Two days after Olmert’s tete-

à-tete with Bush, Palestinian Authority President Mahmoud Abbas proclaimed to the international press that he would call a referendum on a proposal for a Palestinian state that would recognize Israel, if the governing Hamas party failed to accept the plan within 10 days.

Abbas is a marginalized figure within his own government and among his own people. But despite this, all it took was for the Palestinian to say a few magic words and a great deal of the air went out of Olmert’s post-Washington summit balloon.

What Abbas did was endorse a so-called peace plan hatched by a committee of members of Hamas and Abbas’s Fatah movement currently serving lengthy terms in Israeli prisons for terrorist murders. But despite the fact that they could draft it at their leisure, all the prisoners did was adopt a similar “peace” plan floated by the Saudis in 2002.

The Saudi plan was a diplomatic hoax launched in order to counter all the bad press they were receiving in the months after 9/11. With the help of The New York Times’s Thomas Friedman, who trumpeted the scheme as a scoop in his column, the Saudis managed to convince some Americans that a plan that called for Israel to pull back to the 1949 armistice lines, accept the Palestinian “right of return,” which would destroy it as a Jewish state, in exchange for de facto recognition, was a step toward peace rather than more war.

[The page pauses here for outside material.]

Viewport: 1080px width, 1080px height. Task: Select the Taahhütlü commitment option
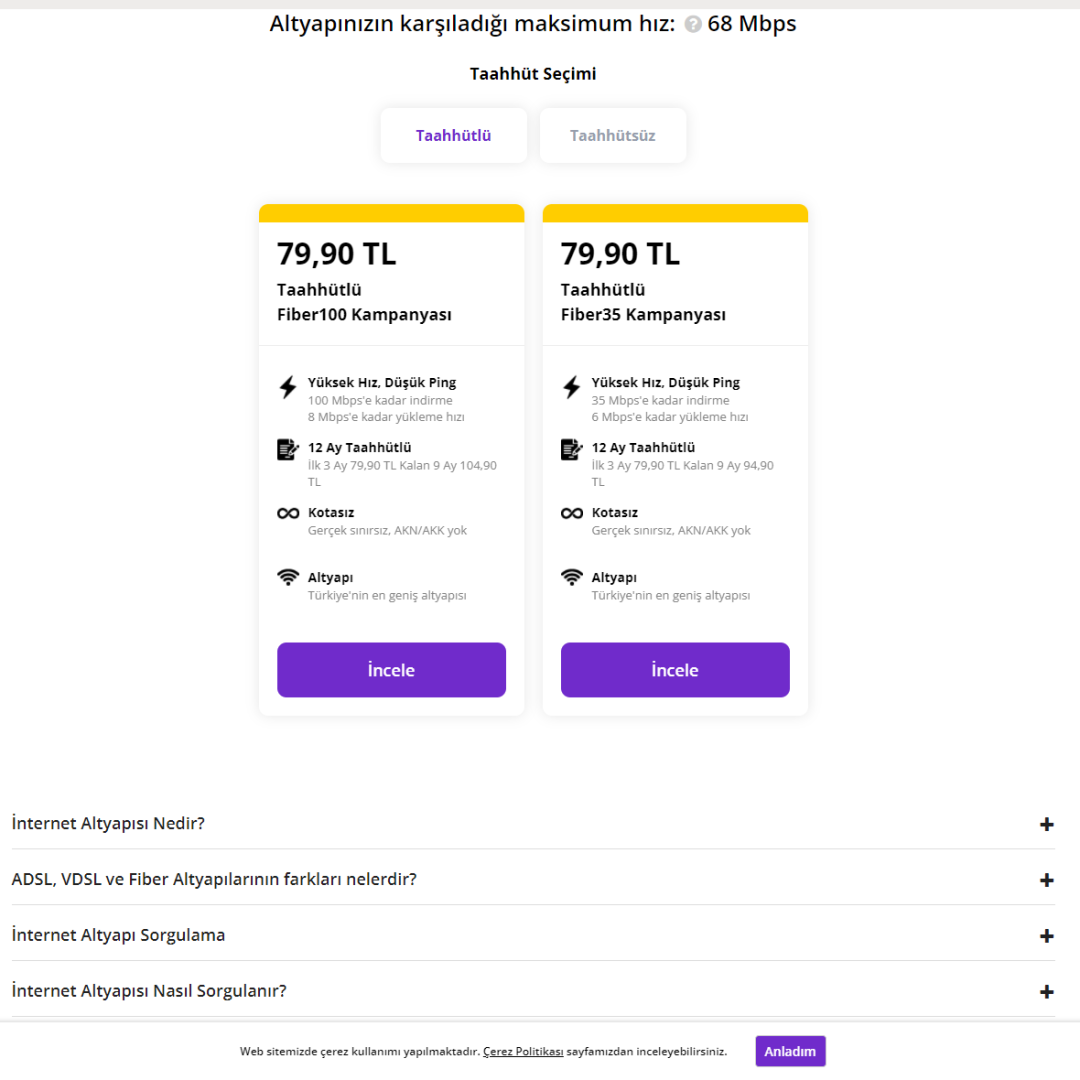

Israel rightly rejected the idea at the time and will, no doubt, do so again. But that didn’t stop the international press, as well as some American Jewish “peace” activists from touting it not only as a sign of Abbas’s moderation but as a real opening for peace that ought to trump Olmert’s unilateralism.

It isn’t clear that Abbas’s gambit will afford him more than a momentary tactical advantage against both Hamas and Olmert. But what it does illustrate is how precarious Olmert’s hold on international goodwill is.

After all, the price he had to pay for the warm reception he got at the White House was to agree to stop telling the world that Abbas was not a negotiating partner and had proved that he wasn’t interested in progress toward peace. But Abbas, despite his unwillingness to use any of the considerable force at his disposal to stop attacks against Israel, can still count on more support here than Olmert seems to understand.

Olmert is acting as if his plans will carry the day, no matter what else happens. Those of us who believe that any democratically elected leader of Israel is entitled to more than the benefit of the doubt hope he is right. But Israelis ought to care about the reason why, against all reason, Abbas is still sitting in the proverbial catbird seat when it comes to leverage in Washington.

First, despite George W. Bush’s obvious and genuine affection for the State of Israel and the much-vaunted power of the Israel “lobby,” Washington still has bigger fish to fry than Olmert’s ambitions for a relatively quick resolution to Israel’s problems in the territories.